# WORK TO BE COMPLETED
Considering every line below, count those with the word "will" and give only the result.
_ _ _ _ _
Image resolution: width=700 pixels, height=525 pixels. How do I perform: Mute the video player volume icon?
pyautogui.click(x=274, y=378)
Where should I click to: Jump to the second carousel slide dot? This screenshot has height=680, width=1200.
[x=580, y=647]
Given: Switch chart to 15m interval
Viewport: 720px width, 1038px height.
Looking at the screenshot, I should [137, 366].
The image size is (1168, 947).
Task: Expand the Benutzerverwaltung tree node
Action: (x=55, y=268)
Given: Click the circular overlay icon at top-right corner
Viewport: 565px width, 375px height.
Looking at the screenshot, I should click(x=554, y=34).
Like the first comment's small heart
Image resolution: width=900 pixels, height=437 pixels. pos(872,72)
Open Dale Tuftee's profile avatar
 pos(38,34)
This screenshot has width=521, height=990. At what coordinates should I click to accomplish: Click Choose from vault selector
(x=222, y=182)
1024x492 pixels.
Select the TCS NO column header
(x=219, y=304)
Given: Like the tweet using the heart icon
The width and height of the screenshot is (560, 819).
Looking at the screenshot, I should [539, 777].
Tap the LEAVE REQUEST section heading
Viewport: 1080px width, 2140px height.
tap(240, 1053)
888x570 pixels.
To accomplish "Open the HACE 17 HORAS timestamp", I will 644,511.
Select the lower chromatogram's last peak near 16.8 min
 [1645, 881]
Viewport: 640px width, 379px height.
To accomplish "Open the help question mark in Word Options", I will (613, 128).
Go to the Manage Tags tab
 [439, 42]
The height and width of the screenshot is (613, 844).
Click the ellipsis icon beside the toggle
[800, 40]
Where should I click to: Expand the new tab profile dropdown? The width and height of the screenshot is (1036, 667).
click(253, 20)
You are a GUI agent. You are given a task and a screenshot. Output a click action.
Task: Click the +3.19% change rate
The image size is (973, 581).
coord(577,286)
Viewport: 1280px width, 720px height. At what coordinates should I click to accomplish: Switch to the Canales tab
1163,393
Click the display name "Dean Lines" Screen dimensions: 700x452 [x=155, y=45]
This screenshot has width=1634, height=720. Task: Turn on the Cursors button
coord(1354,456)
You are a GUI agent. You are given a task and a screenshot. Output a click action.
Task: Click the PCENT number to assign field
_ _ _ _ _
# ANSWER BOX
2